O Agosto Lilás é uma campanha nacional dedicada à conscientização, prevenção e ao enfrentamento da violência doméstica e familiar contra a mulher. Criada em referência ao mês de sanção da Lei Maria da Penha (Lei nº 11.340/2006), a iniciativa tem como objetivo ampliar o conhecimento da população sobre essa importante questão social, informar sobre os diferentes tipos de violência existentes, incentivar a denúncia e fortalecer a rede de proteção, apoio e acolhimento às mulheres que se encontram em situação de vulnerabilidade.

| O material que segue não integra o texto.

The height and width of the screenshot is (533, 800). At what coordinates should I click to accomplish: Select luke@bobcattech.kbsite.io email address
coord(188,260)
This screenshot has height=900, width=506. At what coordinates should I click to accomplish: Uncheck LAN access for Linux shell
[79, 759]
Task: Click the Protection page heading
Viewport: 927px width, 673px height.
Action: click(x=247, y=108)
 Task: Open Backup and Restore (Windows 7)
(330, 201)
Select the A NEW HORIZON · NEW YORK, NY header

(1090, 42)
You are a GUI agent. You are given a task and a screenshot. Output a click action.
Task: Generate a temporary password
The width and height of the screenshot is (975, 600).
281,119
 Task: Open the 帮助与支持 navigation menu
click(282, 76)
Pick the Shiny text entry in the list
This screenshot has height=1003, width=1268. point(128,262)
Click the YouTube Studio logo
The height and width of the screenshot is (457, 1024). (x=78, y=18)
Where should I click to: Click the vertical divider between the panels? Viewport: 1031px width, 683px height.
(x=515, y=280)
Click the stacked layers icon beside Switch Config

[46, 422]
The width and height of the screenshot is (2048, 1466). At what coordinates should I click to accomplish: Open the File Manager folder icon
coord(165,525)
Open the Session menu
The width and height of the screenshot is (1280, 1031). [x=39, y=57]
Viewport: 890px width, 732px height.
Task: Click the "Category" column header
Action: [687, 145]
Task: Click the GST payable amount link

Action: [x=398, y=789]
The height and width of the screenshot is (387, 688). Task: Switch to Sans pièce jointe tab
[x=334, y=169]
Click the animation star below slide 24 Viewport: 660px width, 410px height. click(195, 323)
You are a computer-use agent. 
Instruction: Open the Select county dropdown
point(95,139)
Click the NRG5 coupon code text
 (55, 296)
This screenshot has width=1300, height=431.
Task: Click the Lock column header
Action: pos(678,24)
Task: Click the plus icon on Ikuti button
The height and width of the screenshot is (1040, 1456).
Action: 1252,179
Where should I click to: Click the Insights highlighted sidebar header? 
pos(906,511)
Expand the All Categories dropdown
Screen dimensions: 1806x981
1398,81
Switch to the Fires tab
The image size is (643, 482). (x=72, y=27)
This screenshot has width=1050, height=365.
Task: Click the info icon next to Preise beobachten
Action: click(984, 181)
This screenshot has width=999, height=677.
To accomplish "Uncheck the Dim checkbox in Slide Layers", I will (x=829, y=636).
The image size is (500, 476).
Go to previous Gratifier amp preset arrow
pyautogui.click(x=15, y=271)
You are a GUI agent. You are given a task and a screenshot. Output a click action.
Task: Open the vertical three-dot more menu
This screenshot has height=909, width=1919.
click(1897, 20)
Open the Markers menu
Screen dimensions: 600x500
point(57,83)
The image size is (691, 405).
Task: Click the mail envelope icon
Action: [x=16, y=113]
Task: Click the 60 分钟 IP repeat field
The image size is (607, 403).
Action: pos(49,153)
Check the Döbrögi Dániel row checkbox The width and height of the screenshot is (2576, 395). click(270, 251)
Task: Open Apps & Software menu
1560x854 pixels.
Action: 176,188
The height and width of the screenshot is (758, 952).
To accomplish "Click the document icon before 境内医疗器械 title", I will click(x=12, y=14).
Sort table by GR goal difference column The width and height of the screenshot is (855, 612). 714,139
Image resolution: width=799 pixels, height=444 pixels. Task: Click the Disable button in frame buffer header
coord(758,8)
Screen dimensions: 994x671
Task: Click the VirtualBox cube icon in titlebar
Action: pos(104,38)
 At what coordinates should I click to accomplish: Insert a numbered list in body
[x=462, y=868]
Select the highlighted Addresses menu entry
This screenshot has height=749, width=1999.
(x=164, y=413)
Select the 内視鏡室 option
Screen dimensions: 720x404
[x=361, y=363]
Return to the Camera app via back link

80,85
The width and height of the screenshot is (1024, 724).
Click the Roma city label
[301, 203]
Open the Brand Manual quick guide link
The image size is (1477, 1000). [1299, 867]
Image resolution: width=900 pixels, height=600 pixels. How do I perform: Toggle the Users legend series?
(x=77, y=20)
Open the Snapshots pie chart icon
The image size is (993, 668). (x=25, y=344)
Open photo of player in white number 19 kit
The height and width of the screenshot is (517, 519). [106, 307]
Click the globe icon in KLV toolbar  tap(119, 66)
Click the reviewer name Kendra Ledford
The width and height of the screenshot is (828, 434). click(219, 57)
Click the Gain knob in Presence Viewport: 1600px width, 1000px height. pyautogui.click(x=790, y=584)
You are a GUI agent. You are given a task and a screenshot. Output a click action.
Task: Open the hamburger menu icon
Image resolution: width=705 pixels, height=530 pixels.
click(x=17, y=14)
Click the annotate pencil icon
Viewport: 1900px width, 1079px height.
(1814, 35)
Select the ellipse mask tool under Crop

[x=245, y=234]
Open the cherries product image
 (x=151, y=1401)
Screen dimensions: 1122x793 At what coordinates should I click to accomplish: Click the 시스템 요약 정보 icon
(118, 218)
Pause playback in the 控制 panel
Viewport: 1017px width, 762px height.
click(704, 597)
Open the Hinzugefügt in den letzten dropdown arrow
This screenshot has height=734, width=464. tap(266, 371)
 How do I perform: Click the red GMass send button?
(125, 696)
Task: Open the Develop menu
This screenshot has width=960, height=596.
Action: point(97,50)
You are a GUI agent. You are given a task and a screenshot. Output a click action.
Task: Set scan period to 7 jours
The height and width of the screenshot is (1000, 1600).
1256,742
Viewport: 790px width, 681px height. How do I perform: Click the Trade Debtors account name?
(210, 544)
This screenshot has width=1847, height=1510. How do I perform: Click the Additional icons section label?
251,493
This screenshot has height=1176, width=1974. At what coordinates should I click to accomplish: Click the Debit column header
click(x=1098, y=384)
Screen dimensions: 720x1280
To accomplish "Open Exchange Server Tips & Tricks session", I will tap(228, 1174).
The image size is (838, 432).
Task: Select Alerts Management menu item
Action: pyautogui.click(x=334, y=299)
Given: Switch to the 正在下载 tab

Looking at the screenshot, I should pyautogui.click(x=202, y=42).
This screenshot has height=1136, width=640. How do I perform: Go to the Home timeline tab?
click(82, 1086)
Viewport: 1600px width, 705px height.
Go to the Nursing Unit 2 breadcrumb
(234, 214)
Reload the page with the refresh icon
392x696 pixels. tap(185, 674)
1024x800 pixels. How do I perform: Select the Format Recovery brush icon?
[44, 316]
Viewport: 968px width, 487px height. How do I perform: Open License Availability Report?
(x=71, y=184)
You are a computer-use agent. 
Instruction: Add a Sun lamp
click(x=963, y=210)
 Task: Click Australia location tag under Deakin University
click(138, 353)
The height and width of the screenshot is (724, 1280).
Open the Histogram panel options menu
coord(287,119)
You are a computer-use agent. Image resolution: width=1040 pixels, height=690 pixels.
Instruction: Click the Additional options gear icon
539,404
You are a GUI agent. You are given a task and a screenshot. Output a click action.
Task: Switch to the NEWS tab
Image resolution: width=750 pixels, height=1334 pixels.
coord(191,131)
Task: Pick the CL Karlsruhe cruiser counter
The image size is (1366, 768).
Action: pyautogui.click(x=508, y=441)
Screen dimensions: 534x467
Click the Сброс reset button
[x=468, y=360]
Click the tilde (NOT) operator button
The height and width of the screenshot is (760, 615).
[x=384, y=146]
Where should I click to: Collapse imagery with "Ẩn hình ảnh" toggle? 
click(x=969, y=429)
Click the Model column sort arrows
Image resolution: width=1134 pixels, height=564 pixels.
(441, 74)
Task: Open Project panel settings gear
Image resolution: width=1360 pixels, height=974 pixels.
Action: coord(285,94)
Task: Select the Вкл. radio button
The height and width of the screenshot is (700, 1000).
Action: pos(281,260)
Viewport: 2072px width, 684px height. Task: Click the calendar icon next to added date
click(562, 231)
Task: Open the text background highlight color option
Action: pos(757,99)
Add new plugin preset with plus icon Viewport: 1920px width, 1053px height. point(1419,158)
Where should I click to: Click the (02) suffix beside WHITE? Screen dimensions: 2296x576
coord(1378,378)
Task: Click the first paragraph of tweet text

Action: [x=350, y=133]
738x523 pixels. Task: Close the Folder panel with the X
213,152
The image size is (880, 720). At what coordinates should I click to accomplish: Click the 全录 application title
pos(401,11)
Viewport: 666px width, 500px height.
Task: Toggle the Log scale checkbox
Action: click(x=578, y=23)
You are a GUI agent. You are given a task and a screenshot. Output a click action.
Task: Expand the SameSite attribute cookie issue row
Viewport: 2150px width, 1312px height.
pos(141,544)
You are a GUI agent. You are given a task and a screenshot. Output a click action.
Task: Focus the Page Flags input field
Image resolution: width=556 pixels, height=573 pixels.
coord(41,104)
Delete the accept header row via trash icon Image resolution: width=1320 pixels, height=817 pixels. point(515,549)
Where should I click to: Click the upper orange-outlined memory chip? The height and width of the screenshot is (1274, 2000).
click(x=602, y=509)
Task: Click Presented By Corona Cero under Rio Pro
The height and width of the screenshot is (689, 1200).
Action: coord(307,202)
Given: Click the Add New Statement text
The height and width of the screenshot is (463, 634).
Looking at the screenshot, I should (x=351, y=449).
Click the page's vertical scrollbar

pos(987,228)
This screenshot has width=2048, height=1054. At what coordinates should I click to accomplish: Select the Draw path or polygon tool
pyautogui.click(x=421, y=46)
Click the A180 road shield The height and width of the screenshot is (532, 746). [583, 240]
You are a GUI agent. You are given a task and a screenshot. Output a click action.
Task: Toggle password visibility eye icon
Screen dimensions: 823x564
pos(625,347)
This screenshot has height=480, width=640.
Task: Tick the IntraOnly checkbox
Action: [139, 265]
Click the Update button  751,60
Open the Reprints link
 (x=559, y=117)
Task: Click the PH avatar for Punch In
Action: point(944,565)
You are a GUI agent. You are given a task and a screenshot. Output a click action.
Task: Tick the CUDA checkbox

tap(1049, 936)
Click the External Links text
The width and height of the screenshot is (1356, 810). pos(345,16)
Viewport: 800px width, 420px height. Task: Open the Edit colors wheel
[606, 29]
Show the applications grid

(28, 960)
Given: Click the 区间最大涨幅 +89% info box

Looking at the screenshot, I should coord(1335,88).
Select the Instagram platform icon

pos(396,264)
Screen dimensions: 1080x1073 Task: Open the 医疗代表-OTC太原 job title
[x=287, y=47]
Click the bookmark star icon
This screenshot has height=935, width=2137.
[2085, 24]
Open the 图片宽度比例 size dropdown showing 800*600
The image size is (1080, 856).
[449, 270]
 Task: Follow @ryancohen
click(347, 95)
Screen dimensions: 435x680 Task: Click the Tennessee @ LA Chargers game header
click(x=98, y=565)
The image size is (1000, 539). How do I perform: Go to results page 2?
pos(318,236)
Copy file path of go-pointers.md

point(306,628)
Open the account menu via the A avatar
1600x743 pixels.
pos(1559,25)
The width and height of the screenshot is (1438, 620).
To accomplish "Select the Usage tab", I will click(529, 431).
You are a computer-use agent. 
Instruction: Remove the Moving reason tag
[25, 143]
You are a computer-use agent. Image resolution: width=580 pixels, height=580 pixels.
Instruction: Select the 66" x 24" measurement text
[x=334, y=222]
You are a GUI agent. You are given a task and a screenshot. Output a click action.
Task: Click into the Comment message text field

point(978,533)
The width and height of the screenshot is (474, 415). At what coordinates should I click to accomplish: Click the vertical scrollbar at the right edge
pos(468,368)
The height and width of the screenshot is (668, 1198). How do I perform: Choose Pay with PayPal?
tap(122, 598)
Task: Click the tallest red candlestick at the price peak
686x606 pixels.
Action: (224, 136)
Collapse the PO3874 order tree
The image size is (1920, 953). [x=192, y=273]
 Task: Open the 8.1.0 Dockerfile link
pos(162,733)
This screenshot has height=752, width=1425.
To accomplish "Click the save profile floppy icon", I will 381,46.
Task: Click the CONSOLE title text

A violência contra a mulher pode se manifestar de diversas formas, como violência física, psicológica, sexual, patrimonial e moral. Muitas vezes, esses episódios acontecem dentro do ambiente familiar ou em relações de convivência próximas e permanecem ocultos por diversos motivos, como o medo de represálias, a dependência financeira ou emocional, a vergonha e a falta de informação sobre os direitos garantidos pela legislação e sobre os serviços de apoio disponíveis para auxiliar as vítimas.
Durante o mês de agosto, instituições públicas, unidades de saúde, escolas, órgãos de assistência social e organizações da sociedade civil promovem ações educativas, palestras, rodas de conversa e campanhas de sensibilização com o objetivo de orientar a população sobre a importância da prevenção, do respeito, da valorização da mulher e da construção de relações baseadas na igualdade de direitos e na não violência. Essas iniciativas também buscam estimular a participação da sociedade no combate a todas as formas de agressão.
As unidades de saúde desempenham um papel fundamental na identificação precoce de possíveis casos de violência, no acolhimento humanizado das vítimas e no encaminhamento adequado para os serviços especializados que compõem a rede de proteção. A escuta qualificada, o atendimento sigiloso, o respeito à individualidade e uma abordagem livre de julgamentos são elementos essenciais para garantir a segurança, o cuidado integral e a dignidade das mulheres que procuram ajuda.
O Agosto Lilás reforça que a violência contra a mulher não é um problema privado, mas uma questão de saúde pública, segurança e direitos humanos que precisa ser enfrentada por toda a sociedade. O combate a essa realidade exige informação, conscientização e a atuação conjunta de diferentes setores para fortalecer a prevenção e o acolhimento. Denunciar, acolher, orientar e apoiar são atitudes fundamentais que podem salvar vidas e contribuir para a construção de uma sociedade mais justa, segura e livre de qualquer forma de violência contra as mulheres.